Task goal:
When you reach the records, transcribe all of them exactly.

BEGIN The input

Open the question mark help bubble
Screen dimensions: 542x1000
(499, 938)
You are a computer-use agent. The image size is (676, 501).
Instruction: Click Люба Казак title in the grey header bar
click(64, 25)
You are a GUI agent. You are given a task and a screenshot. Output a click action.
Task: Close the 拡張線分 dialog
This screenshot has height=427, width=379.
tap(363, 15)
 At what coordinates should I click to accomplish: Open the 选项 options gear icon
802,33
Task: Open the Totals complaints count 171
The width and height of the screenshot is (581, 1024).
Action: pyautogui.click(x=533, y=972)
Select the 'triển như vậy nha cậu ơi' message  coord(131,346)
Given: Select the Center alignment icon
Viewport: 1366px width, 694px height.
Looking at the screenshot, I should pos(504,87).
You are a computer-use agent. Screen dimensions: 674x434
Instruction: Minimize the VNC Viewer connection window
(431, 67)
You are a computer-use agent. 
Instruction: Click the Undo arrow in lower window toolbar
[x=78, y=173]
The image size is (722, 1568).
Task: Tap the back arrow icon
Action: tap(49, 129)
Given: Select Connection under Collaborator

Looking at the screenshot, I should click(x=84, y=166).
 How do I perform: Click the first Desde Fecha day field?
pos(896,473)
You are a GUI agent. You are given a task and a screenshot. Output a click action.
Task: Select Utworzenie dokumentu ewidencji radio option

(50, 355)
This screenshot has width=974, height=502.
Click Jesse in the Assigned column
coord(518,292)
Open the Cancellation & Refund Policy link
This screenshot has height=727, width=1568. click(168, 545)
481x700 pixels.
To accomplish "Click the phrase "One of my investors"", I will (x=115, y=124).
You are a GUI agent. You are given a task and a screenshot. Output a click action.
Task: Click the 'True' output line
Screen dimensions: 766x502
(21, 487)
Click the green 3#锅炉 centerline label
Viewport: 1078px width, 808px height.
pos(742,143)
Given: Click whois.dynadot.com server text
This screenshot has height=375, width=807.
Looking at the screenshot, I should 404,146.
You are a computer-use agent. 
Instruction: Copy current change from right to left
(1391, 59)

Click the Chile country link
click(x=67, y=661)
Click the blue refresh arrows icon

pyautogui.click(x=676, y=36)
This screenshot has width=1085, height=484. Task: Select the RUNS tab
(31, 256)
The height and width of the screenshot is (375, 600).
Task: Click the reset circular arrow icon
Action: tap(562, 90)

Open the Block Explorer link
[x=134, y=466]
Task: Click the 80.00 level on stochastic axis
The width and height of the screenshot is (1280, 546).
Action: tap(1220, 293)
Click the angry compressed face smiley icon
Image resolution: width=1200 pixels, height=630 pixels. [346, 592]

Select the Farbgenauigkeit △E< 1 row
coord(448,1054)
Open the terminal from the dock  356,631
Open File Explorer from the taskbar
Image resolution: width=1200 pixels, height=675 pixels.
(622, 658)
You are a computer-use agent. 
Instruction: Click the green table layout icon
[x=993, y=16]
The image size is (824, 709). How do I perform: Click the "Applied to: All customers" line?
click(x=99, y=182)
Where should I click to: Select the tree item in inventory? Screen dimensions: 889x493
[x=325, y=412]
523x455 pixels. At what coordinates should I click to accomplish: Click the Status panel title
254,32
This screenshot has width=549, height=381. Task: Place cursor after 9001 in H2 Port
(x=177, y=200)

END The input

Answer space:
Open the question mark help bubble
Screen dimensions: 542x1000
(499, 938)
You are a computer-use agent. The image size is (676, 501).
Instruction: Click Люба Казак title in the grey header bar
click(64, 25)
You are a GUI agent. You are given a task and a screenshot. Output a click action.
Task: Close the 拡張線分 dialog
This screenshot has height=427, width=379.
tap(363, 15)
 At what coordinates should I click to accomplish: Open the 选项 options gear icon
802,33
Task: Open the Totals complaints count 171
The width and height of the screenshot is (581, 1024).
Action: pyautogui.click(x=533, y=972)
Select the 'triển như vậy nha cậu ơi' message  coord(131,346)
Given: Select the Center alignment icon
Viewport: 1366px width, 694px height.
Looking at the screenshot, I should pos(504,87).
You are a computer-use agent. Screen dimensions: 674x434
Instruction: Minimize the VNC Viewer connection window
(431, 67)
You are a computer-use agent. 
Instruction: Click the Undo arrow in lower window toolbar
[x=78, y=173]
The image size is (722, 1568).
Task: Tap the back arrow icon
Action: tap(49, 129)
Given: Select Connection under Collaborator

Looking at the screenshot, I should click(x=84, y=166).
 How do I perform: Click the first Desde Fecha day field?
pos(896,473)
You are a GUI agent. You are given a task and a screenshot. Output a click action.
Task: Select Utworzenie dokumentu ewidencji radio option

(50, 355)
This screenshot has width=974, height=502.
Click Jesse in the Assigned column
coord(518,292)
Open the Cancellation & Refund Policy link
This screenshot has height=727, width=1568. click(168, 545)
481x700 pixels.
To accomplish "Click the phrase "One of my investors"", I will (x=115, y=124).
You are a GUI agent. You are given a task and a screenshot. Output a click action.
Task: Click the 'True' output line
Screen dimensions: 766x502
(21, 487)
Click the green 3#锅炉 centerline label
Viewport: 1078px width, 808px height.
pos(742,143)
Given: Click whois.dynadot.com server text
This screenshot has height=375, width=807.
Looking at the screenshot, I should 404,146.
You are a computer-use agent. 
Instruction: Copy current change from right to left
(1391, 59)

Click the Chile country link
click(x=67, y=661)
Click the blue refresh arrows icon

pyautogui.click(x=676, y=36)
This screenshot has width=1085, height=484. Task: Select the RUNS tab
(31, 256)
The height and width of the screenshot is (375, 600).
Task: Click the reset circular arrow icon
Action: tap(562, 90)

Open the Block Explorer link
[x=134, y=466]
Task: Click the 80.00 level on stochastic axis
The width and height of the screenshot is (1280, 546).
Action: tap(1220, 293)
Click the angry compressed face smiley icon
Image resolution: width=1200 pixels, height=630 pixels. [346, 592]

Select the Farbgenauigkeit △E< 1 row
coord(448,1054)
Open the terminal from the dock  356,631
Open File Explorer from the taskbar
Image resolution: width=1200 pixels, height=675 pixels.
(622, 658)
You are a computer-use agent. 
Instruction: Click the green table layout icon
[x=993, y=16]
The image size is (824, 709). How do I perform: Click the "Applied to: All customers" line?
click(x=99, y=182)
Where should I click to: Select the tree item in inventory? Screen dimensions: 889x493
[x=325, y=412]
523x455 pixels. At what coordinates should I click to accomplish: Click the Status panel title
254,32
This screenshot has width=549, height=381. Task: Place cursor after 9001 in H2 Port
(x=177, y=200)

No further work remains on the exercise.